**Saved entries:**
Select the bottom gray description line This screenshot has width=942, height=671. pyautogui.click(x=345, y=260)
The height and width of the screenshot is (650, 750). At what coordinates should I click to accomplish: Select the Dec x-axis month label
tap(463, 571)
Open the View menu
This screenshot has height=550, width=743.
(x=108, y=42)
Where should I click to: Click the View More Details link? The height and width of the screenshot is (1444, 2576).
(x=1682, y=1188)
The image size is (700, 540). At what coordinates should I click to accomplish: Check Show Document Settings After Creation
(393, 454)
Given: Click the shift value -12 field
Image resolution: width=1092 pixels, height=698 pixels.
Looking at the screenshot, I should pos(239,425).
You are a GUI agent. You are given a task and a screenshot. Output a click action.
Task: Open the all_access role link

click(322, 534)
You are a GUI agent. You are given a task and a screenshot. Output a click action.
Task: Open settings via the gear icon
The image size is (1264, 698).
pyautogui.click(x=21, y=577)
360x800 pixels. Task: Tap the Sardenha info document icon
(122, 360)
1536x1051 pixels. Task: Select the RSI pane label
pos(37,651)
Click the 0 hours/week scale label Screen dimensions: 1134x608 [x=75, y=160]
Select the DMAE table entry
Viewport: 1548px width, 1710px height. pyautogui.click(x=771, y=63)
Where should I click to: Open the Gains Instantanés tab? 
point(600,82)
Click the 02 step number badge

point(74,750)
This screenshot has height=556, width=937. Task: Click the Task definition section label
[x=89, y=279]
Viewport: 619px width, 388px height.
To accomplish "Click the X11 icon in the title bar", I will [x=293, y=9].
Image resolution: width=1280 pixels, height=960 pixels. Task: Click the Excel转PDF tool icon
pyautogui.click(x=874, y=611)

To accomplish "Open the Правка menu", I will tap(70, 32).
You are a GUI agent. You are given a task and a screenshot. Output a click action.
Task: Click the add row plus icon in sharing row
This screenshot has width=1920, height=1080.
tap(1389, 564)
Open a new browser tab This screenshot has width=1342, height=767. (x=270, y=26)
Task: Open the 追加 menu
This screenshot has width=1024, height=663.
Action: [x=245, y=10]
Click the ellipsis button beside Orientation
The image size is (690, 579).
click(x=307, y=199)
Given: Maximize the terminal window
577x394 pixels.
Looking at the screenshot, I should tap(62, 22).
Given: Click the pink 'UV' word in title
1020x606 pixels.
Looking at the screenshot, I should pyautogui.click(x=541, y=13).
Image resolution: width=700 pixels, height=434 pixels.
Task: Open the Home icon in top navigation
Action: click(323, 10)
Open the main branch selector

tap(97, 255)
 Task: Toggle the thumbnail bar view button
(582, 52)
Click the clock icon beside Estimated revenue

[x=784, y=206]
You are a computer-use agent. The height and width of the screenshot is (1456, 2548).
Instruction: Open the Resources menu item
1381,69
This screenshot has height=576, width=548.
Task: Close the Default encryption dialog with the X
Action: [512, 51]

**Your instructions:** Please copy the lines above from the line with "Click the 02 step number badge" up to and including the line with "You are a computer-use", exactly as written and with nothing else.

**Output:**
Click the 02 step number badge

point(74,750)
This screenshot has height=556, width=937. Task: Click the Task definition section label
[x=89, y=279]
Viewport: 619px width, 388px height.
To accomplish "Click the X11 icon in the title bar", I will [x=293, y=9].
Image resolution: width=1280 pixels, height=960 pixels. Task: Click the Excel转PDF tool icon
pyautogui.click(x=874, y=611)

To accomplish "Open the Правка menu", I will tap(70, 32).
You are a GUI agent. You are given a task and a screenshot. Output a click action.
Task: Click the add row plus icon in sharing row
This screenshot has width=1920, height=1080.
tap(1389, 564)
Open a new browser tab This screenshot has width=1342, height=767. (x=270, y=26)
Task: Open the 追加 menu
This screenshot has width=1024, height=663.
Action: [x=245, y=10]
Click the ellipsis button beside Orientation
The image size is (690, 579).
click(x=307, y=199)
Given: Maximize the terminal window
577x394 pixels.
Looking at the screenshot, I should tap(62, 22).
Given: Click the pink 'UV' word in title
1020x606 pixels.
Looking at the screenshot, I should pyautogui.click(x=541, y=13).
Image resolution: width=700 pixels, height=434 pixels.
Task: Open the Home icon in top navigation
Action: click(323, 10)
Open the main branch selector

tap(97, 255)
 Task: Toggle the thumbnail bar view button
(582, 52)
Click the clock icon beside Estimated revenue

[x=784, y=206]
You are a computer-use agent. The height and width of the screenshot is (1456, 2548).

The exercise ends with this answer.